**Required task**
Extend the economies-of-scale passage, picking up after its last sentence on the Hedge Fund Paradox.

In the universe of economics and investments, there is a widely accepted theory of economies of scale. This entails that the overhead cost per unit of production decreases as total production increases, and this subsequently results in stronger profit figures and margins.
As an example, if overhead costs of $100 are used to produce 10 units of product X, then the cost per unit is (=100/10) $10. However, if the same cash outlay of $100 is used to produce 20 units. Then the cost per unit falls to $5. Given a constant selling price, additional production translates to higher profits per unit.
Economies of scale have been a significant motivating factor behind businesses that engage in growth, whether acquisitive or organic. In fact, almost all the brands in your home can be identified with 11 companies who have become giants in their industries shown in the infographic below.
These 11 companies are aggressive in acquisitive growth because of economies of scale and, to some extent, a need to maintain market leadership through acquisition of competition. However, the level of growth that translates to better performance has its limits, which are aptly explained by the concept of marginal benefits.
At a certain level of growth, the cost of producing an additional unit outweighs the benefits associated with the associated unit. For example, there is a certain number of labour that a manufacturer can employ in a plant before it becomes unfeasible. At that point, it is no longer economical to increase your staff complement. As the old adage goes, “too many cooks spoil the broth”.
This is also observed in investment banking, where small to medium hedge funds outperform the largest funds on return metrics. Coined the Hedge Fund Paradox, this phenomenon affirms that funds with less assets under management (AUMs), tend to perform better than funds that manage considerably more assets under their belt.

**Provided information**
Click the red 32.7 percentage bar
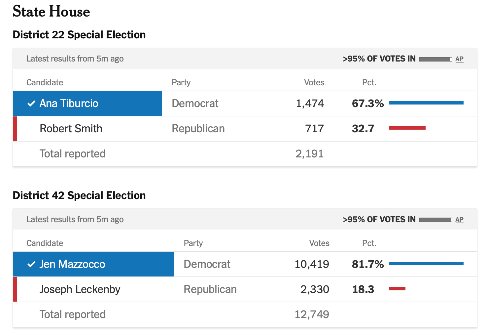Viewport: 488px width, 336px height. click(x=407, y=128)
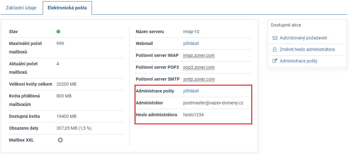Click the Obsazeno daty 307,05 MB value
352x155 pixels.
coord(74,128)
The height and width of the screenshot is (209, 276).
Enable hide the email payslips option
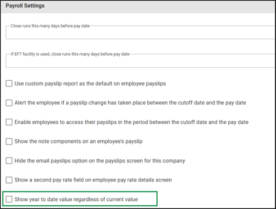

**Task answer**
Research on the Hedge Fund Paradox has been done in different economies and over different time periods, with conclusive evidence to the statement that bigger is not necessarily better. More specifically, funds managed by firms with US$50 million to $500 million in AUMs have outperformed those run by larger peers over almost any period, by as much as 231%.
A major reason cited by the various reports is the mismatch between the cost structure and opportunity set of investments that tends to favour smaller funds. In layman’s terms, as the fund grows, the number of profitable investments available to the fund shrinks and this is pronounced by the rising costs incurred in managing the fund.
This theory extends to traditional markets. In Zimbabwe, the decline in economic activity has shrunk the opportunity set for many entities who have now become too big for the current operating environment. There are now less opportunities to grow and sustain operations given shrinking consumer wallets and a regionally uncompetitive operating environment in most sectors which limits exports.
For example, the decline in economic activity since the beginning of 2019 has seen cement manufacturers servicing a market that requires 1,4 million tonnes of cement with an industrial capacity of 2,6 million tonnes, resulted in declining returns on invested capital.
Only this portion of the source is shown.